Songpa-dong is a neighbourhood, dong, of Songpa District, Seoul, South Korea. There are three assumptions on the etymology of the name. One is that it may come from "Songpa Naruteo" (송파나루터 Songpa ferry)

==Overview==
The name "Songpa-dong" is believed to have several origins. One theory suggests that during the early Joseon Dynasty, the area was originally called "Yeonpagwon," which later changed to "Sopagon," then to "Sopari," and eventually became "Songpajin." Another theory points to the area's location along the Han River, where a hill densely populated with pine trees existed. This hill, known as "Sonnamu Eondeok" (Pine Tree Hill), is thought to have given rise to the name "Songpa," derived from the term "song" for pine trees.

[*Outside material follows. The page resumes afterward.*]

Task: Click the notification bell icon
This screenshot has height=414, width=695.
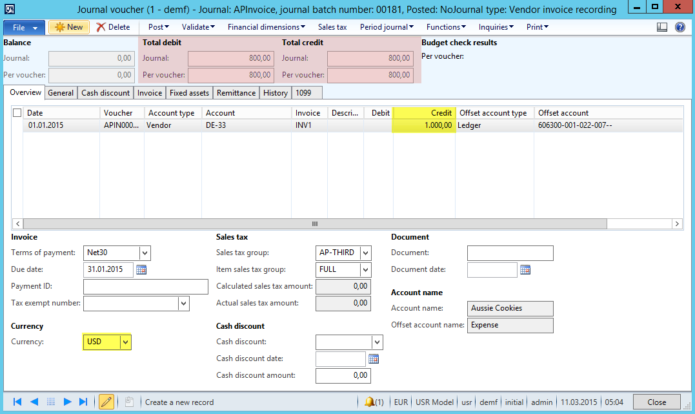Action: (x=369, y=402)
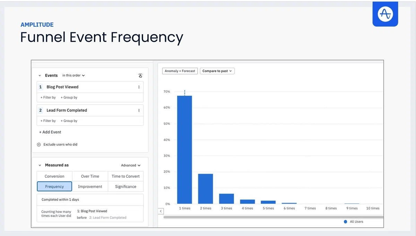
Task: Select the Frequency measurement tab
Action: (x=54, y=186)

Another local legend tells of a fisherman who lived in the area and would go fishing on the Han River every day. One day, while taking a nap on his boat on calm waters, he was suddenly awakened when a section of the pine tree hill collapsed into the river. From that day on, the area came to be known as "Songpa."

In 1577, during the Joseon Dynasty, the area was part of Songpa-dong in Middae-myeon, Gwangju County, Gyeonggi Province. In 1914, during the Japanese colonial period, administrative boundaries were redefined, and the area was officially named "Songpari."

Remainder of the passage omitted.